◆ EXERCISE BRIEF: Starting at the line that holds "Viewport: 1468px width, 752px height.", transcribe every line to the end of the data exactly; include no other lines.

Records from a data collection
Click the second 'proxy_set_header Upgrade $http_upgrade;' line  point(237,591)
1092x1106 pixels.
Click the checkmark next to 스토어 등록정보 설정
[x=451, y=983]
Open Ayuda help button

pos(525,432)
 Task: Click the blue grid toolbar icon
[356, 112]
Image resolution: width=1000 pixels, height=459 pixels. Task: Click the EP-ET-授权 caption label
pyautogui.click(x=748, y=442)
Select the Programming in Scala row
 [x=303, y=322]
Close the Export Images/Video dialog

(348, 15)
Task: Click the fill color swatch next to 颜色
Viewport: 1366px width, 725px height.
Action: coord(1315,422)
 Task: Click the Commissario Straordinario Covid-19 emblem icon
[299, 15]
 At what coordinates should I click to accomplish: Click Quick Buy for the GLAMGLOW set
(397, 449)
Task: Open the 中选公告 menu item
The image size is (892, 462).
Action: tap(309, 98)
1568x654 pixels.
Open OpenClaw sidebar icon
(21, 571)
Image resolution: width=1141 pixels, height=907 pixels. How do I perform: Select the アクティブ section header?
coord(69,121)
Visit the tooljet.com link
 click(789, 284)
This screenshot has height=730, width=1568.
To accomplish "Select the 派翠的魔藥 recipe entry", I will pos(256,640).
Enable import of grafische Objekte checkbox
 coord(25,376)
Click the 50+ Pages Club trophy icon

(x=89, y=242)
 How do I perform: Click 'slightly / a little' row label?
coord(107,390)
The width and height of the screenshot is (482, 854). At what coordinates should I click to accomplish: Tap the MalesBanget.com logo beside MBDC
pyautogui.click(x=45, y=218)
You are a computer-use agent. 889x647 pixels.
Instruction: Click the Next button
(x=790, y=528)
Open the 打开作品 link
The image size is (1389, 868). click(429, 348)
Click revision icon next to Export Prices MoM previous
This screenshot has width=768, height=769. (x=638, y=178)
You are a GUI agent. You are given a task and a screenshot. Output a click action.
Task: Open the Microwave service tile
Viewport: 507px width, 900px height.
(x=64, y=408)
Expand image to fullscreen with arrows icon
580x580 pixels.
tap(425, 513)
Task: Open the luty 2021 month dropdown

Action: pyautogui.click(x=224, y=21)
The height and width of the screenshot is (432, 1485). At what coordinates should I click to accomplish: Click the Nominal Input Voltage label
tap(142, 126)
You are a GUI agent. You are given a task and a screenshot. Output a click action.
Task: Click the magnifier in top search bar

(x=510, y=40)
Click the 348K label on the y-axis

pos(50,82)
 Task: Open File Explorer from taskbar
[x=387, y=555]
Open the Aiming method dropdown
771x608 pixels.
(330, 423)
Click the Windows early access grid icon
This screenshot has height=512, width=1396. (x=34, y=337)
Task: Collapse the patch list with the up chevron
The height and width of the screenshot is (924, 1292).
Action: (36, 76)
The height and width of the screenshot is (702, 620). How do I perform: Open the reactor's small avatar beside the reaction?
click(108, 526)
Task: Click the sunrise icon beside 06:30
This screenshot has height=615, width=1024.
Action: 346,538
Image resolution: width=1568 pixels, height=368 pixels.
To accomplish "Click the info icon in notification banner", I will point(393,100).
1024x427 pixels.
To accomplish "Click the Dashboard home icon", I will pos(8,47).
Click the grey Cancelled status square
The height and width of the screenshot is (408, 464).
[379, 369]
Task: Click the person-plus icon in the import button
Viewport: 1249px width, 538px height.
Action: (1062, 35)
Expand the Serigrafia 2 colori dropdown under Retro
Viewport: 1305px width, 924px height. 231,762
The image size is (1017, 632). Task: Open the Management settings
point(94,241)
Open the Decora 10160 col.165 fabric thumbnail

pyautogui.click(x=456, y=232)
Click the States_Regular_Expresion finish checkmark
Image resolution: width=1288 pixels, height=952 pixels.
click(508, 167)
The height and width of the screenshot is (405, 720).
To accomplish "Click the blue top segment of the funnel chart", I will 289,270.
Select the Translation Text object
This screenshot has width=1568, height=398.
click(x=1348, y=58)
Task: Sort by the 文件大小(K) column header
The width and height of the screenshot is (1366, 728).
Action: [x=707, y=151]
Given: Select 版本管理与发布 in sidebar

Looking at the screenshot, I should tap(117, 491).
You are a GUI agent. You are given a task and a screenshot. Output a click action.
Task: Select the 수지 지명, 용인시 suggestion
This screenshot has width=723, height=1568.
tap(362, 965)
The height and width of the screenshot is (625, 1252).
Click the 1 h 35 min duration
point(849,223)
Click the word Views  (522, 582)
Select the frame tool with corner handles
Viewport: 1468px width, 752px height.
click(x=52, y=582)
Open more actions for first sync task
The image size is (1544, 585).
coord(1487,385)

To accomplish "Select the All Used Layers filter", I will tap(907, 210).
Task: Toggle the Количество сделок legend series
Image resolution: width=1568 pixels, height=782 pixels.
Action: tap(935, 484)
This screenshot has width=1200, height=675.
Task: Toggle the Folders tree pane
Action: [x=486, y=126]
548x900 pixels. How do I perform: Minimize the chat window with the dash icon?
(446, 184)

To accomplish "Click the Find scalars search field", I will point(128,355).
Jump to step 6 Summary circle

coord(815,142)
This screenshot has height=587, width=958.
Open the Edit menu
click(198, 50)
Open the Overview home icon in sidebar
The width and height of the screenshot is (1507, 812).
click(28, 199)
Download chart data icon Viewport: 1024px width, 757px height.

◆ YOUR SOLUTION:
Viewport: 1468px width, 752px height.
click(x=52, y=582)
Open more actions for first sync task
The image size is (1544, 585).
coord(1487,385)

To accomplish "Select the All Used Layers filter", I will tap(907, 210).
Task: Toggle the Количество сделок legend series
Image resolution: width=1568 pixels, height=782 pixels.
Action: tap(935, 484)
This screenshot has width=1200, height=675.
Task: Toggle the Folders tree pane
Action: [x=486, y=126]
548x900 pixels. How do I perform: Minimize the chat window with the dash icon?
(446, 184)

To accomplish "Click the Find scalars search field", I will point(128,355).
Jump to step 6 Summary circle

coord(815,142)
This screenshot has height=587, width=958.
Open the Edit menu
click(198, 50)
Open the Overview home icon in sidebar
The width and height of the screenshot is (1507, 812).
click(28, 199)
Download chart data icon Viewport: 1024px width, 757px height.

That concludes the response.